#### Action item
Take the lines from the one containing "Where should I" through the end of the material and write them out exactly, omitting pictures.

=== Supplied entries ===

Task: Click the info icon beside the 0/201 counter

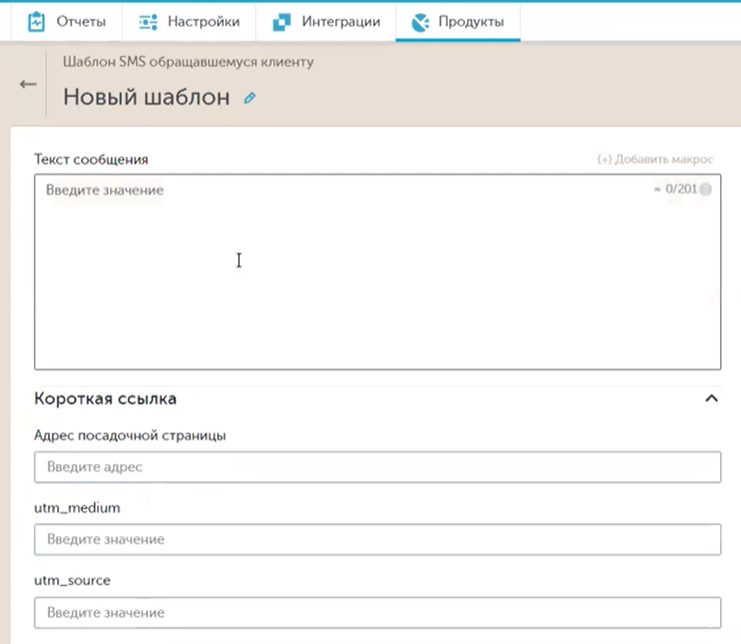Action: tap(706, 190)
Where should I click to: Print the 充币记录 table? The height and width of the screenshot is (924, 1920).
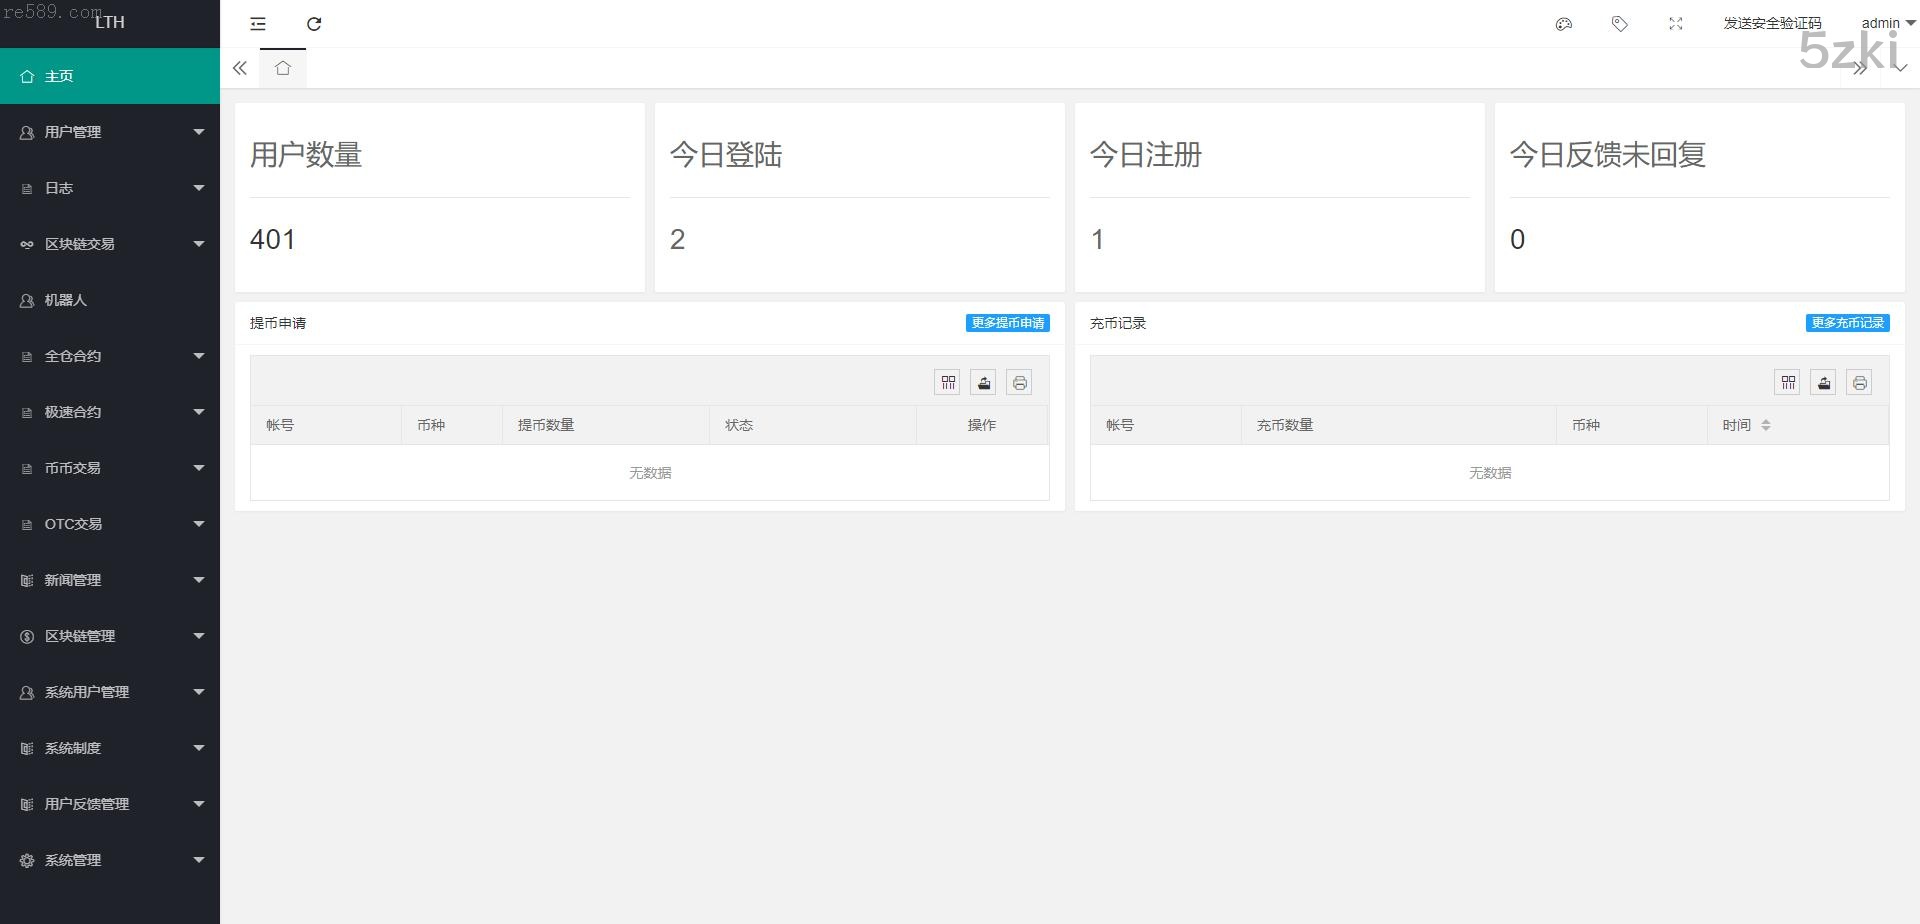[x=1859, y=382]
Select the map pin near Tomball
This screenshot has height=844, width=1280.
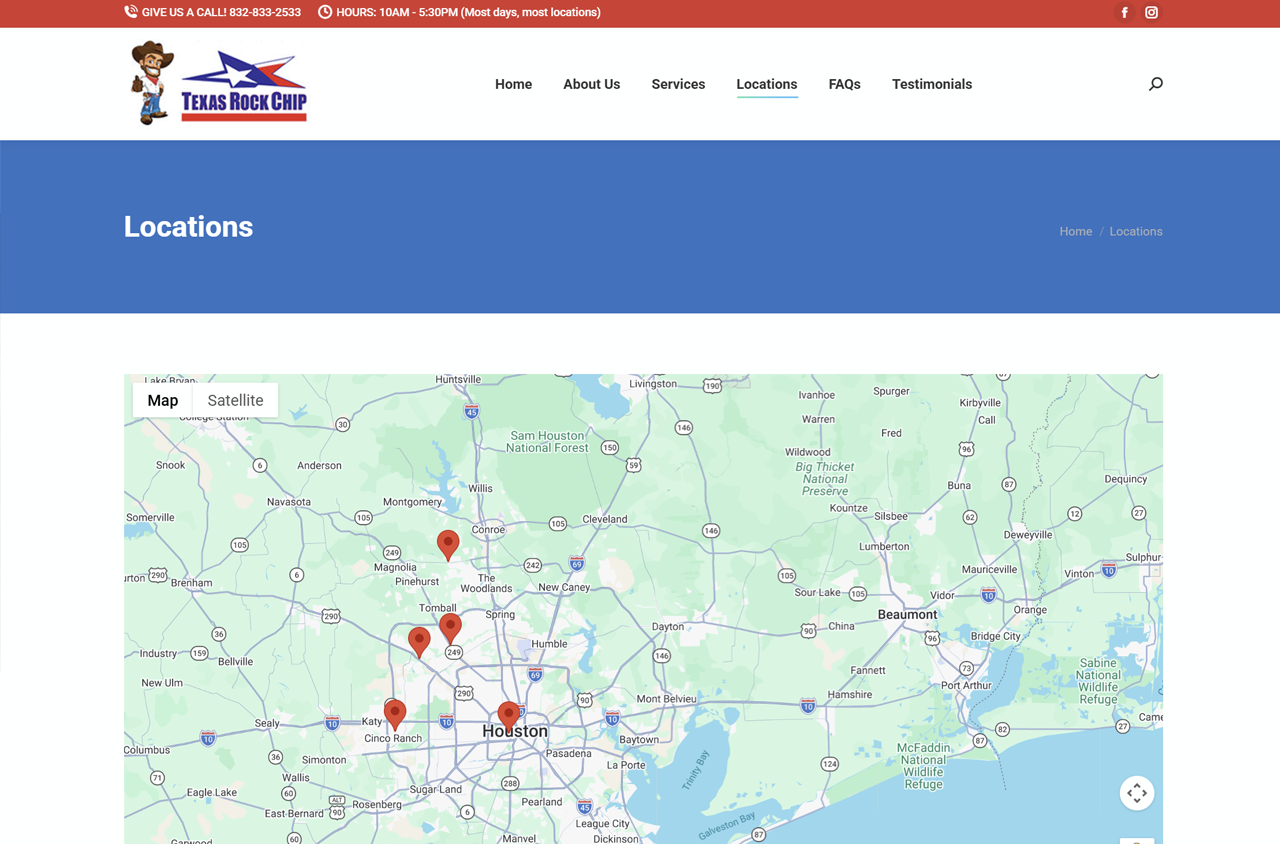(451, 627)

===

#### Answer for the task
Where should I click to: Print the 充币记录 table? The height and width of the screenshot is (924, 1920).
[x=1859, y=382]
Select the map pin near Tomball
This screenshot has height=844, width=1280.
(451, 627)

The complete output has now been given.